- **Data lines**
#####

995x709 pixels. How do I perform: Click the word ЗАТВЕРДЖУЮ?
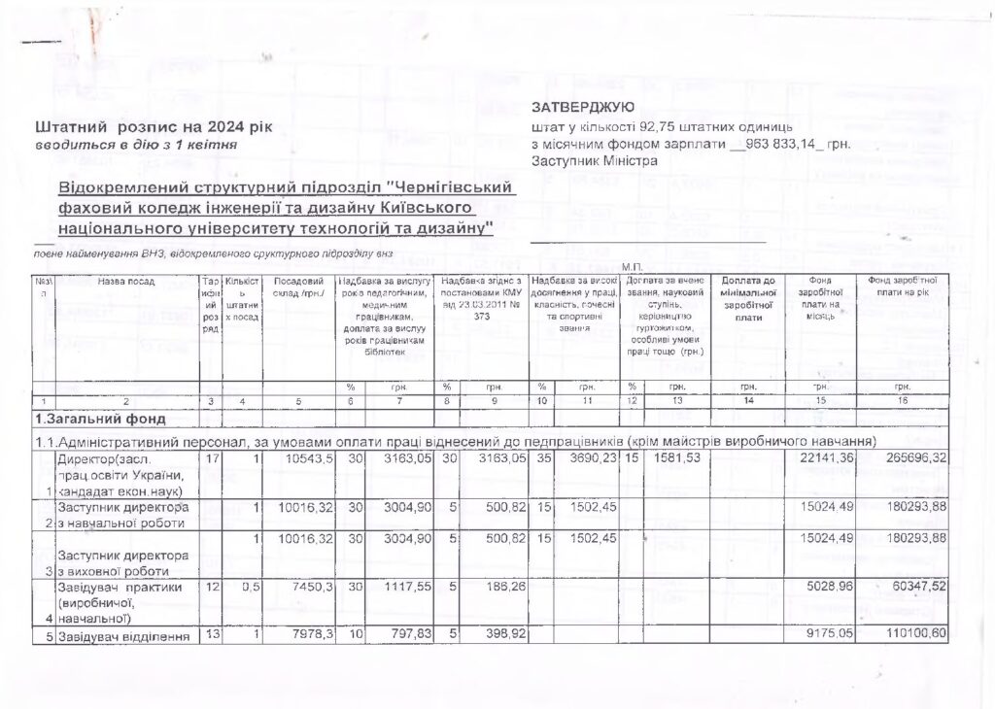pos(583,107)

#####

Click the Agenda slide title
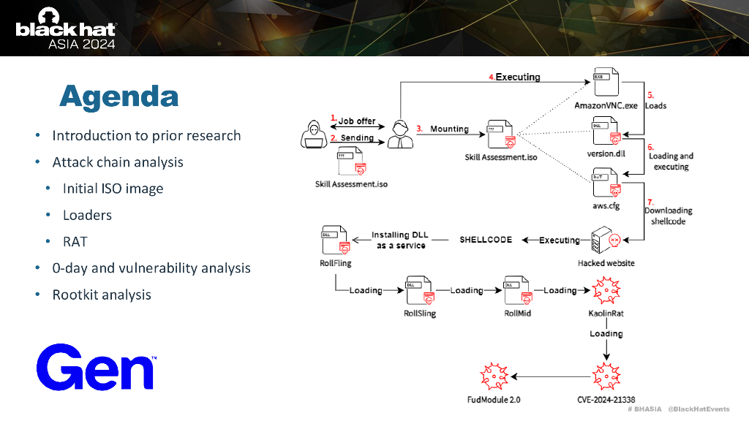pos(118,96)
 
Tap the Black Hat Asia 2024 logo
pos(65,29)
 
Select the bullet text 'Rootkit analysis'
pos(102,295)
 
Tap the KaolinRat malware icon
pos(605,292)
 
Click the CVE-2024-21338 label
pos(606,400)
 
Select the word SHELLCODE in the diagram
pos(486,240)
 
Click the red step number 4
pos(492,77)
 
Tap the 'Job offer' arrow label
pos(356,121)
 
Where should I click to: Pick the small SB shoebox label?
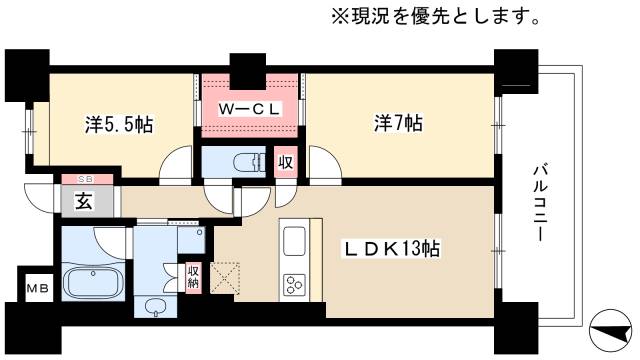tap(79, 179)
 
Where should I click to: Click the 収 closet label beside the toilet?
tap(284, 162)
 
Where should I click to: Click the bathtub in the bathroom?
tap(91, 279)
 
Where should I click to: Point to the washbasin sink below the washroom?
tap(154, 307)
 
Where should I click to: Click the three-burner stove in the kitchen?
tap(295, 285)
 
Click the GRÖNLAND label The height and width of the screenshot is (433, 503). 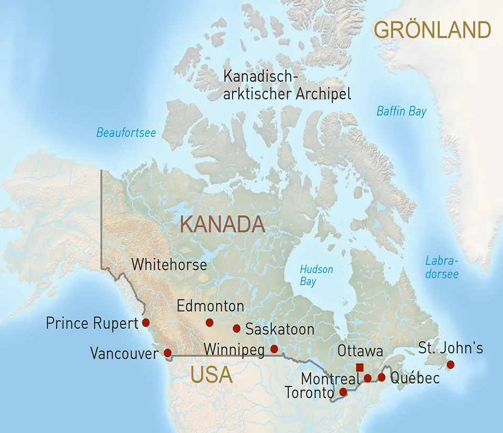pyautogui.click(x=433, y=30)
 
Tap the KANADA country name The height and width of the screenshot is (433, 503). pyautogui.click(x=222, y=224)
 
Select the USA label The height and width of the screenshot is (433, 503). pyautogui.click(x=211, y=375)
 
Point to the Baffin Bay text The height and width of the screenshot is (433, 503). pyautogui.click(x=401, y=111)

#####

Copy out each line of the entries above that contains the word "should". Case counts.

Where should I click to: Pick the small SB shoebox label?
Where should I click to: Click the 収 closet label beside the toilet?
Where should I click to: Click the bathtub in the bathroom?
Where should I click to: Point to the washbasin sink below the washroom?
Where should I click to: Click the three-burner stove in the kitchen?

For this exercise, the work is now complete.